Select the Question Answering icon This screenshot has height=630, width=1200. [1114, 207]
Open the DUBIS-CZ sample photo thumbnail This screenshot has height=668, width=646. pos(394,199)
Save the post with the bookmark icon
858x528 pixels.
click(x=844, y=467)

TASK DIRECTIONS:
Write out each of the lines above exactly as it appears, keeping every character unchanged.

COMPLETED TASK:
Select the Question Answering icon This screenshot has height=630, width=1200. [1114, 207]
Open the DUBIS-CZ sample photo thumbnail This screenshot has height=668, width=646. pos(394,199)
Save the post with the bookmark icon
858x528 pixels.
click(x=844, y=467)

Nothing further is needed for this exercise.